Stiff spinal joints limit range of motion and cause pain
Whether it’s due to the chronic inflammation involved in arthritis, acute injury, or tight muscles surrounding the joint capsules, a stiff and sore spinal joint is sure to throw a wrench in your best laid plans. And that wrench often hurts- the stiffness itself is a precautionary measure telling your body not to move this particular region excessively in order to avoid reaching a breaking point. The cruel irony is that motion actually facilitates healing so, in order to reduce stiffness and pain, we need to focus on improving range of motion. How do we do that? Spinal mobilization.

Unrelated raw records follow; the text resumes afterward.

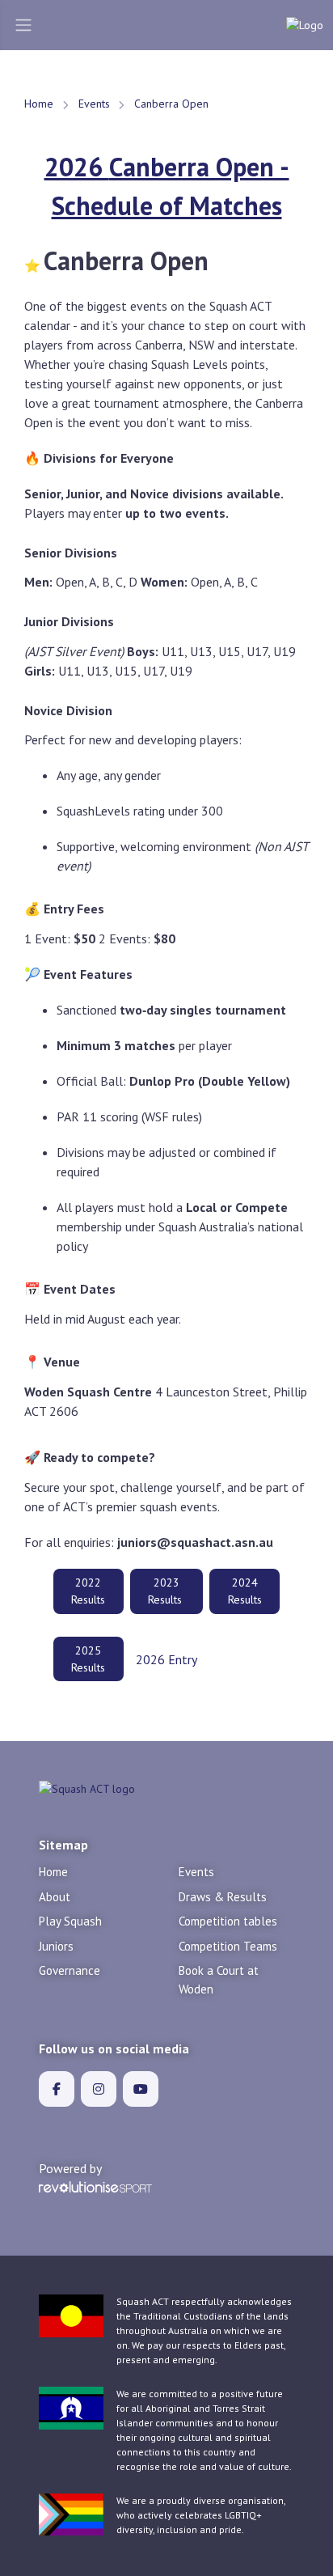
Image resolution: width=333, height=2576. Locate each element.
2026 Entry (166, 1659)
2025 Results (88, 1659)
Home (38, 103)
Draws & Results (223, 1896)
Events (94, 103)
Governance (69, 1970)
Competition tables (228, 1921)
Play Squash (70, 1921)
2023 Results (166, 1591)
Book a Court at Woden (219, 1980)
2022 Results (88, 1591)
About (54, 1896)
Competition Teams (228, 1946)
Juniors (56, 1946)
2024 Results (245, 1591)
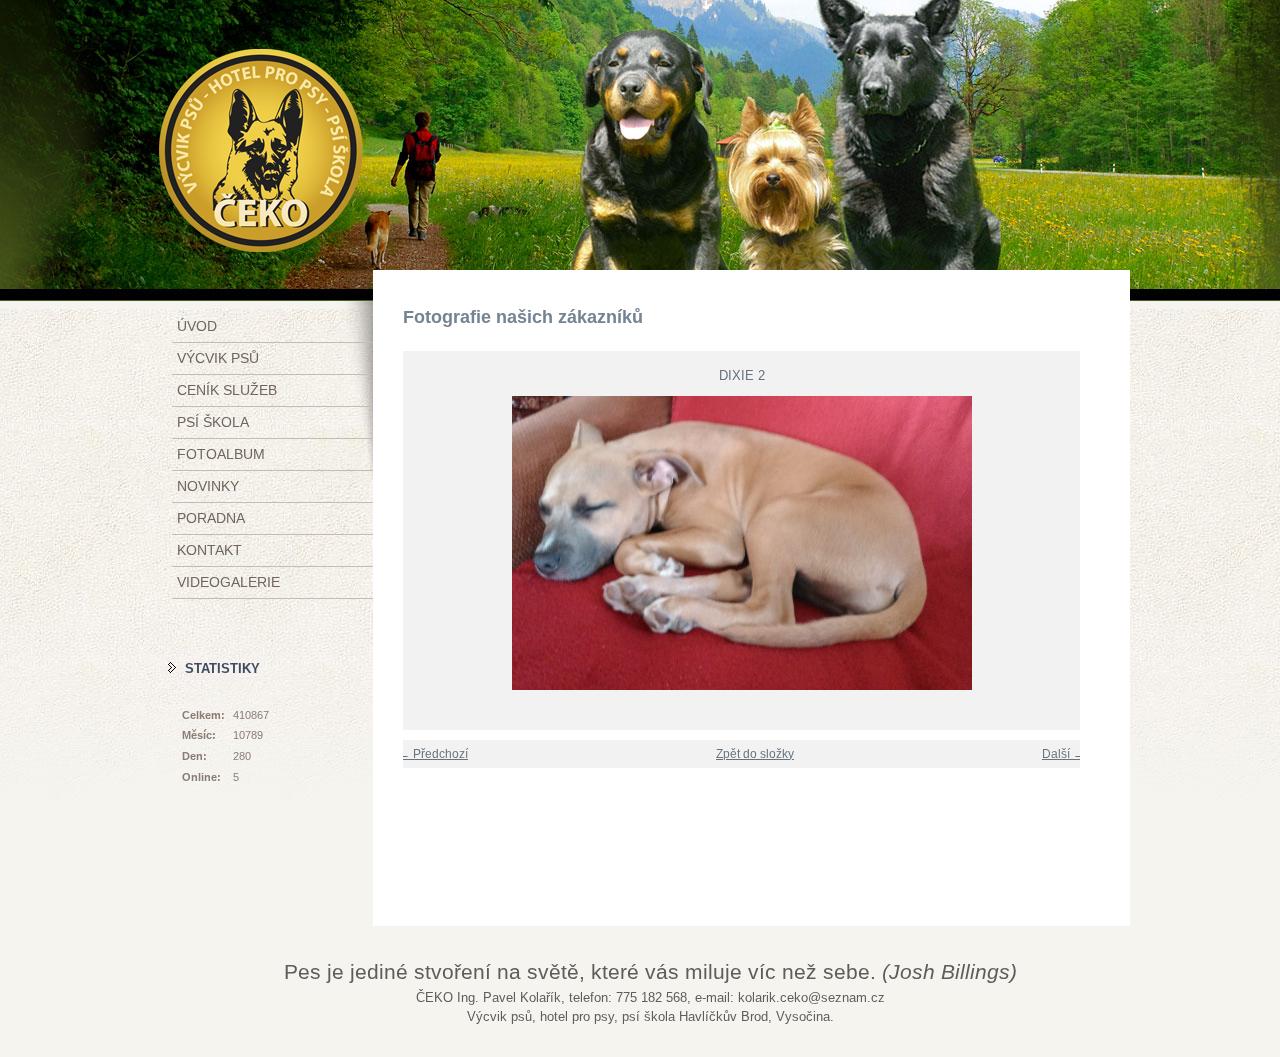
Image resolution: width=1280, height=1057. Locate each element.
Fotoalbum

Your spine consists of four primary curves
The cervical curve at the top of your spine consists of 7 vertebrae in a concave shape; the thoracic consists of 12 vertebrae in a convex shape; the lumbar 5 of the largest vertebrae in the spine forming a concave shape; and finally the sacral curve, consisting of 5 fused vertebrae and a convex shape. These curves link together to form the S-shape of your spine, enabling it to compress and expand in order to perform shock absorbing and movement duties. The essential shape of your spine is important for staying upright and preventing pain, but there are many forces working against you. Over time, the compressive nature of gravity, along with other factors, conspires to alter the curvature of your spine.